"The penalty good men pay for indifference to public affairs is to be ruled by evil men." attributed to Plato

"Bad men need nothing more to compass their ends, than that good men should look on and do nothing." attributed to Edmund Burke

Let's between us make the world a better place.




Sunday, 27 February 2011

The Wounded Healer, The King’s Speech and President Barack Obama

I am one of the 75% in Britain who havn’t seen The King’s Speech movie. Our local cinema has been showing it several times a day to meet the demand. I really must go.

But I would not have thought of any link with the Wounded Healer until I read Pythia Peay’s interview for the Huffington Post Academy Awards 2011: Which Myth Will America Choose? with Jungian analyst and psychiatrist John Beebe, lifelong moviegoer as well as psychological teacher, who in his lectures often draws on movies as a way to illuminate Jung's theory of psychological types and to discuss the drama of therapy.

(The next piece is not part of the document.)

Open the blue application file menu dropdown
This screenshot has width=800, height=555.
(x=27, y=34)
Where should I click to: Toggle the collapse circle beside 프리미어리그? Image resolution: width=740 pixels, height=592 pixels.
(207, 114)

And I would not have linked this immediately with President Barack Obama either.

Now I know President Obama understands empathy. In his superb book, The Audacity of Hope, writing on the difficulties he sometimes experienced in his relationship with his grandfather, he observed ‘that sometimes he really did have a point, and that in insisting on getting my own way all the time, without regard to his feelings or needs, I was in some way diminishing myself.’ He goes on to say: ‘I believe a stronger sense of empathy would tilt the balance of our current politics in favor of those people who are struggling in this society. After all, if they are like us, then their struggles are our own. If we fail to help, we diminish ourselves.” He reaffirmed this message later on the campaign trail, when he spoke of those he had met ‘whose dreams and struggles become my own; they will stay with me in the White House.’
This is the message of a Wounded Healer.

John Beebe takes this further. He does not think it's accidental that "The King's Speech" film came out at a time when a lot of people were worried that Obama was not speaking out enough.
“Obama, who is not interested in resurrecting the hero myth, is post-heroic. He's interested in the archetype of the good parent. He wants us to be better parents, and he wants to protect the infrastructure and take responsibility for the country. But at the same time, Obama has had a reluctance to be assertive in the bully pulpit. Some have felt that he was being too cautious, and that he needed to come forward. He finally came through in the beautiful speech he gave in Tucson and in his State of the Union 2011 address. After hearing from their president, the public brought his ratings up.
King George VI of England needed to master his fear of public speaking,” Beebe continues, “in order to help his people deal with their fears at the terrifying moment that World War II began. By combining courage to lead with the humility needed to face his speech problem, he became a "wounded healer" who helped his country -- the right king for his people at their most trying time. So "The King's Speech" drew on the historical precedent to the situation Obama faced of someone who worked on his reluctance to speak out in order to become an effective father figure for his country -- an example of a collective issue being mirrored and resolved in a brilliant film.”